A token should be revoked when the workload is retired, the service account’s purpose changes, or the token has outlived the access it was created to support. Teams should also revoke immediately after suspected exposure. If revocation is not part of the workload lifecycle, the organisation is leaving standing access in place by default.
Why This Matters for Security Teams
Kubernetes service account tokens often behave like standing credentials unless they are tied to a clear lifecycle. That is a problem because the token can outlive the pod, the deployment, or even the purpose it was created for. NHI governance is not just about issuance; it is about knowing when access must end. The pattern is familiar across identity programs: if revocation is not operationalised, exposure becomes default access. NHIMG research shows that 91% of former employee tokens remain active after offboarding, which is a lifecycle failure, not a tooling failure, and the same logic applies to service accounts.
Security teams should treat revocation as a normal lifecycle event, not an incident-only action. The NHI Lifecycle Management Guide is useful here because it frames identity retirement, rotation, and ownership changes as part of operational control, while the OWASP Non-Human Identity Top 10 reinforces that unused or overextended credentials are a common exposure path. In practice, many security teams encounter token misuse only after the workload is gone and the access should have died with it.
How It Works in Practice
Teams should revoke a Kubernetes service account token when the workload is decommissioned, when the application owner changes, when the token is no longer needed for a specific job, or when there is any credible sign of exposure. That means revocation logic should follow the workload lifecycle, not just the cluster lifecycle. If a service account supports a batch job, its token should be short-lived and automatically retired at job completion. If it supports a long-running service, the team should still define a TTL, a rotation trigger, and an owner for renewal or replacement.
Current guidance suggests pairing Kubernetes controls with broader NHI governance: bind each service account to a single purpose, avoid reuse across applications, and record the revoke condition before the token is issued. This is where Ultimate Guide to NHIs — Static vs Dynamic Secrets is especially relevant, because long-lived static credentials behave very differently from ephemeral ones. If the token is used in CI/CD, the Guide to the Secret Sprawl Challenge helps explain why secrets often remain valid long after the original use case disappears.

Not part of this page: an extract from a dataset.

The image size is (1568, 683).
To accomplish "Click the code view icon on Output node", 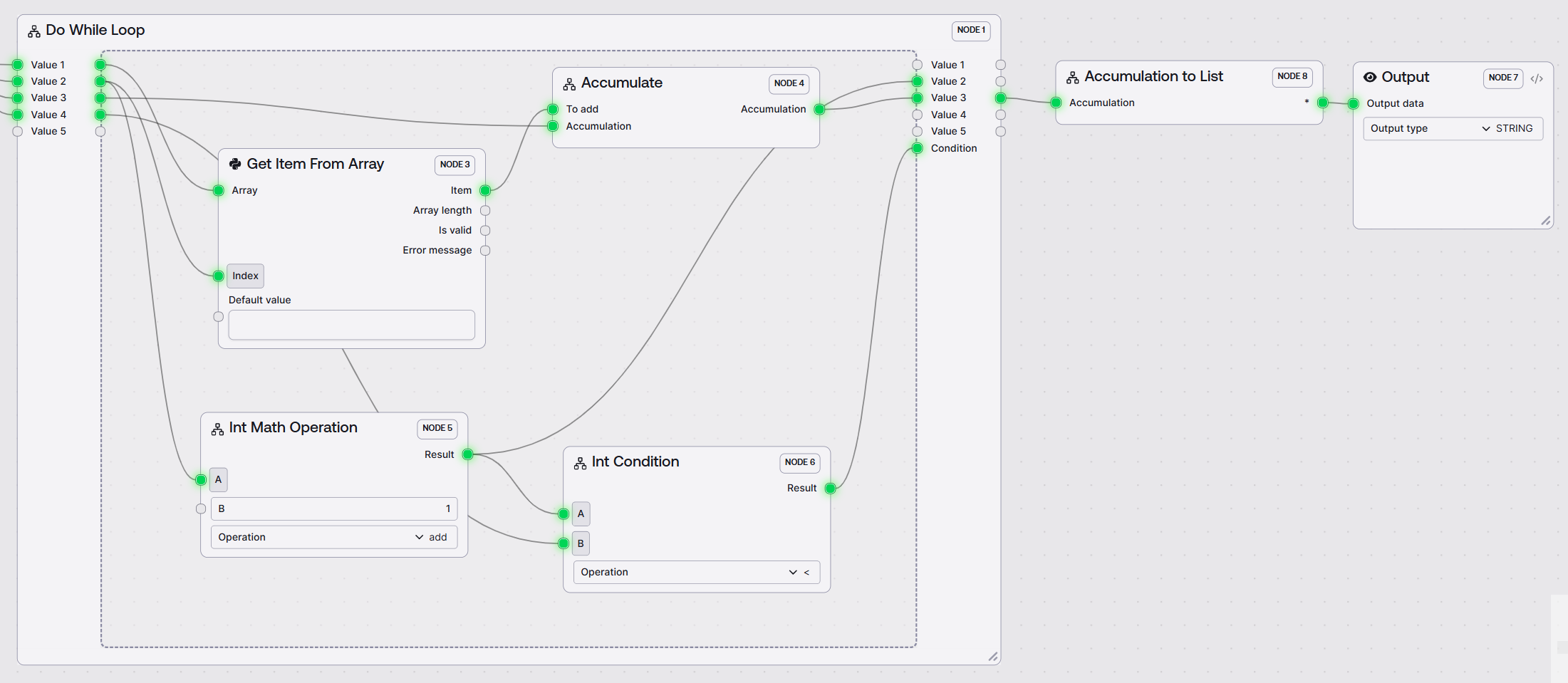I will [1537, 78].
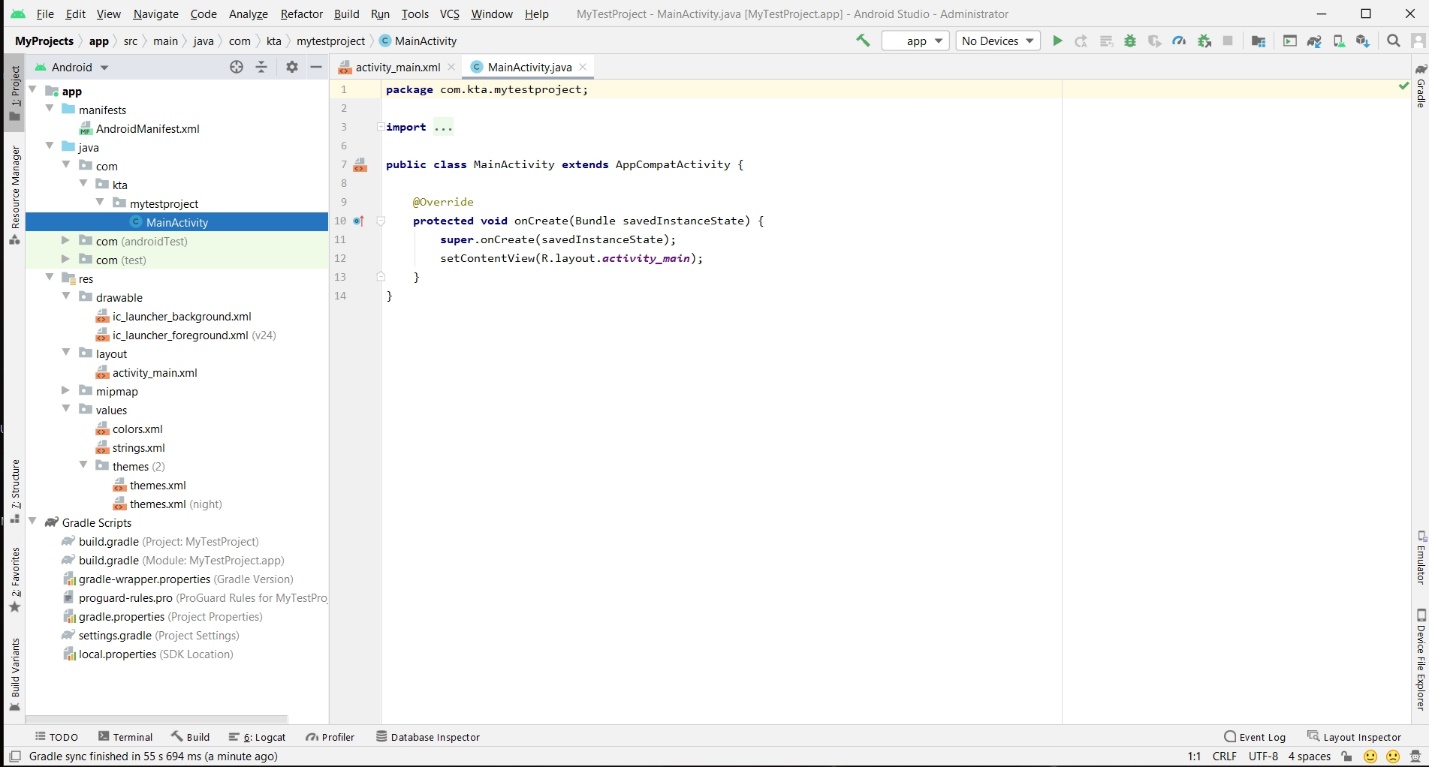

A practical revocation workflow usually includes:
- Inventory the service account owner, workload, and intended access scope.
- Set a clear expiry or rotation policy for the token, even if Kubernetes can auto-mount it.
- Revoke immediately after retirement, ownership transfer, or suspected leakage.
- Verify that downstream systems stop accepting the token before considering the change complete.
For teams using policy-as-code, this can be enforced through admission controls and lifecycle automation, but manual exceptions should be rare and documented. These controls tend to break down in shared clusters with overused service accounts because ownership becomes ambiguous and revocation can break multiple applications at once.
Common Variations and Edge Cases
Tighter revocation discipline often increases operational overhead, so organisations need to balance security gain against release friction. Shared namespaces, legacy controllers, and third-party operators complicate the answer because one token may support several jobs, and revoking it can cause immediate service disruption. That is why current guidance is evolving toward narrower workload identity, shorter-lived credentials, and explicit per-task authorization rather than broad, persistent access.
The hardest cases are long-running agents, controllers, and automation pipelines that cannot tolerate frequent credential churn. In those environments, revocation should still be tied to intent change, not just time. If the service account’s purpose changes from read-only telemetry to deployment control, the old token should be revoked and replaced rather than extended. If there is suspected exposure through logs, tickets, or code commits, revocation should happen first and investigation should follow. NHIMG research on exposed tokens shows why this matters: credential leakage is often discovered in collaboration tools and repositories, not just in the cluster itself, and the Salesloft OAuth token breach is a reminder that valid tokens are frequently the real blast radius. For a broader treatment of recurring failure patterns, see Top 10 NHI Issues and the OWASP Non-Human Identity Top 10. The practical limit appears when revocation is separated from ownership, because no one can prove the token is still needed.
Standards & Framework Alignment
This section maps relevant standards and security frameworks to the operational risks and controls described in this guidance.
OWASP Non-Human Identity Top 10 address the attack and risk surface, while NIST CSF 2.0 and NIST AI RMF set the governance and control requirements practitioners need to meet.
| Framework | Control / Reference | Relevance |
|---|---|---|
| OWASP Non-Human Identity Top 10 | NHI-03 | Token revocation and rotation are core NHI lifecycle controls. |
| NIST CSF 2.0 | PR.AC-4 | Least-privilege access depends on timely removal of stale credentials. |
| NIST AI RMF | GOVERN | Lifecycle accountability for autonomous workloads requires governance and ownership. |
Assign clear owners for workload identities and require documented revocation criteria before issuance.